• Prompt
Copy each of the following rows exactly as it appears, keeping every character unchanged.

• Data rows

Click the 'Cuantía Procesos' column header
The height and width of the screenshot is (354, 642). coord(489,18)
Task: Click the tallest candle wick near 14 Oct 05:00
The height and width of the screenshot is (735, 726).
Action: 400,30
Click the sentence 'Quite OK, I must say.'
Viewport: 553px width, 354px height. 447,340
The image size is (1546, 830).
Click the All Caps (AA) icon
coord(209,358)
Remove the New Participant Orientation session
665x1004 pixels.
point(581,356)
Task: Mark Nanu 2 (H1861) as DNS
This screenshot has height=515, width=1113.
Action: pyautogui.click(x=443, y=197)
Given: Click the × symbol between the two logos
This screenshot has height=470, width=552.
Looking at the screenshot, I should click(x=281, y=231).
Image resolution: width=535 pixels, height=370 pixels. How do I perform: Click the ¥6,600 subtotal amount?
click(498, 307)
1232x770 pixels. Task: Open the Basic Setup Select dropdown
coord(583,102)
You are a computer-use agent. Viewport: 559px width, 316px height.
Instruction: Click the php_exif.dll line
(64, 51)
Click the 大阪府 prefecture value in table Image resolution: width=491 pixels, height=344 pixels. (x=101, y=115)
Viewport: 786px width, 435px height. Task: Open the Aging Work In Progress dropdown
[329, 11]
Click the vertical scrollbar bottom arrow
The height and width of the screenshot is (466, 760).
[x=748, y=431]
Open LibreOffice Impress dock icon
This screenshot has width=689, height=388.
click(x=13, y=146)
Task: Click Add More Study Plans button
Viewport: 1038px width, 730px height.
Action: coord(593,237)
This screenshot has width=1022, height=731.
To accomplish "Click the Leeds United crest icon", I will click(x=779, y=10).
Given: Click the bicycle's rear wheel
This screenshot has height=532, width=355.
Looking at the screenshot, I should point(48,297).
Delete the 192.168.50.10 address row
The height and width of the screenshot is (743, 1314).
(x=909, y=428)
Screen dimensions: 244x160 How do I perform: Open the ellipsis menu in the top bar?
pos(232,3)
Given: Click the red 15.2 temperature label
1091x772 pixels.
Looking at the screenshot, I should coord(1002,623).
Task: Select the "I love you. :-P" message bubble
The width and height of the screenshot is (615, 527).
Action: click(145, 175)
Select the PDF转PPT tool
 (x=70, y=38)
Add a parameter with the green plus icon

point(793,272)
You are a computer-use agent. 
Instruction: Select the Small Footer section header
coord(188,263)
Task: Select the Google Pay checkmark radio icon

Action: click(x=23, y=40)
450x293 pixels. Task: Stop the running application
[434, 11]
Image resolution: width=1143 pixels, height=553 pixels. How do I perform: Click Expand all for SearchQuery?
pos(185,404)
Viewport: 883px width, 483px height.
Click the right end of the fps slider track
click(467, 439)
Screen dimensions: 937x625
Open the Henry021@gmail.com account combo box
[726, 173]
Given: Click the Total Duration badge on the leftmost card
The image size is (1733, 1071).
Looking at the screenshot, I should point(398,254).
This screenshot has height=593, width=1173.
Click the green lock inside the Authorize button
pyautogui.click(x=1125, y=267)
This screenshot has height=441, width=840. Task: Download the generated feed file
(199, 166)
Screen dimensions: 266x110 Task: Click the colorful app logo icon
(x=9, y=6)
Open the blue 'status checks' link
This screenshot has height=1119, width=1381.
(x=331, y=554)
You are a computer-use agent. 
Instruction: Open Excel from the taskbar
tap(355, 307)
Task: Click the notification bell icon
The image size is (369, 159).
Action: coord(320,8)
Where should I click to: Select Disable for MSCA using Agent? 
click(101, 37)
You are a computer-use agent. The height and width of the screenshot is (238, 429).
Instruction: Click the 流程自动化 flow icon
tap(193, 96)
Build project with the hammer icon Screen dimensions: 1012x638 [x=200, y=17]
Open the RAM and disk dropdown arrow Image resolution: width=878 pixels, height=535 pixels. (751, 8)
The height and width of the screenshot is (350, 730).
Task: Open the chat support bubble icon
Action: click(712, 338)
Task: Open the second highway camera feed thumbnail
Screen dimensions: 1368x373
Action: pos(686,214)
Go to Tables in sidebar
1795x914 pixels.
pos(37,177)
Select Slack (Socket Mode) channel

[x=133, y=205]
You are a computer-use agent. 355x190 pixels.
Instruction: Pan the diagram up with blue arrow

• Result of the task
Click the 'Cuantía Procesos' column header
The height and width of the screenshot is (354, 642). coord(489,18)
Task: Click the tallest candle wick near 14 Oct 05:00
The height and width of the screenshot is (735, 726).
Action: 400,30
Click the sentence 'Quite OK, I must say.'
Viewport: 553px width, 354px height. 447,340
The image size is (1546, 830).
Click the All Caps (AA) icon
coord(209,358)
Remove the New Participant Orientation session
665x1004 pixels.
point(581,356)
Task: Mark Nanu 2 (H1861) as DNS
This screenshot has height=515, width=1113.
Action: pyautogui.click(x=443, y=197)
Given: Click the × symbol between the two logos
This screenshot has height=470, width=552.
Looking at the screenshot, I should click(x=281, y=231).
Image resolution: width=535 pixels, height=370 pixels. How do I perform: Click the ¥6,600 subtotal amount?
click(498, 307)
1232x770 pixels. Task: Open the Basic Setup Select dropdown
coord(583,102)
You are a computer-use agent. Viewport: 559px width, 316px height.
Instruction: Click the php_exif.dll line
(64, 51)
Click the 大阪府 prefecture value in table Image resolution: width=491 pixels, height=344 pixels. (x=101, y=115)
Viewport: 786px width, 435px height. Task: Open the Aging Work In Progress dropdown
[329, 11]
Click the vertical scrollbar bottom arrow
The height and width of the screenshot is (466, 760).
[x=748, y=431]
Open LibreOffice Impress dock icon
This screenshot has width=689, height=388.
click(x=13, y=146)
Task: Click Add More Study Plans button
Viewport: 1038px width, 730px height.
Action: coord(593,237)
This screenshot has width=1022, height=731.
To accomplish "Click the Leeds United crest icon", I will click(x=779, y=10).
Given: Click the bicycle's rear wheel
This screenshot has height=532, width=355.
Looking at the screenshot, I should point(48,297).
Delete the 192.168.50.10 address row
The height and width of the screenshot is (743, 1314).
(x=909, y=428)
Screen dimensions: 244x160 How do I perform: Open the ellipsis menu in the top bar?
pos(232,3)
Given: Click the red 15.2 temperature label
1091x772 pixels.
Looking at the screenshot, I should coord(1002,623).
Task: Select the "I love you. :-P" message bubble
The width and height of the screenshot is (615, 527).
Action: click(145, 175)
Select the PDF转PPT tool
 (x=70, y=38)
Add a parameter with the green plus icon

point(793,272)
You are a computer-use agent. 
Instruction: Select the Small Footer section header
coord(188,263)
Task: Select the Google Pay checkmark radio icon

Action: click(x=23, y=40)
450x293 pixels. Task: Stop the running application
[434, 11]
Image resolution: width=1143 pixels, height=553 pixels. How do I perform: Click Expand all for SearchQuery?
pos(185,404)
Viewport: 883px width, 483px height.
Click the right end of the fps slider track
click(467, 439)
Screen dimensions: 937x625
Open the Henry021@gmail.com account combo box
[726, 173]
Given: Click the Total Duration badge on the leftmost card
The image size is (1733, 1071).
Looking at the screenshot, I should point(398,254).
This screenshot has height=593, width=1173.
Click the green lock inside the Authorize button
pyautogui.click(x=1125, y=267)
This screenshot has height=441, width=840. Task: Download the generated feed file
(199, 166)
Screen dimensions: 266x110 Task: Click the colorful app logo icon
(x=9, y=6)
Open the blue 'status checks' link
This screenshot has height=1119, width=1381.
(x=331, y=554)
You are a computer-use agent. 
Instruction: Open Excel from the taskbar
tap(355, 307)
Task: Click the notification bell icon
The image size is (369, 159).
Action: coord(320,8)
Where should I click to: Select Disable for MSCA using Agent? 
click(101, 37)
You are a computer-use agent. The height and width of the screenshot is (238, 429).
Instruction: Click the 流程自动化 flow icon
tap(193, 96)
Build project with the hammer icon Screen dimensions: 1012x638 [x=200, y=17]
Open the RAM and disk dropdown arrow Image resolution: width=878 pixels, height=535 pixels. (751, 8)
The height and width of the screenshot is (350, 730).
Task: Open the chat support bubble icon
Action: click(712, 338)
Task: Open the second highway camera feed thumbnail
Screen dimensions: 1368x373
Action: pos(686,214)
Go to Tables in sidebar
1795x914 pixels.
pos(37,177)
Select Slack (Socket Mode) channel

[x=133, y=205]
You are a computer-use agent. 355x190 pixels.
Instruction: Pan the diagram up with blue arrow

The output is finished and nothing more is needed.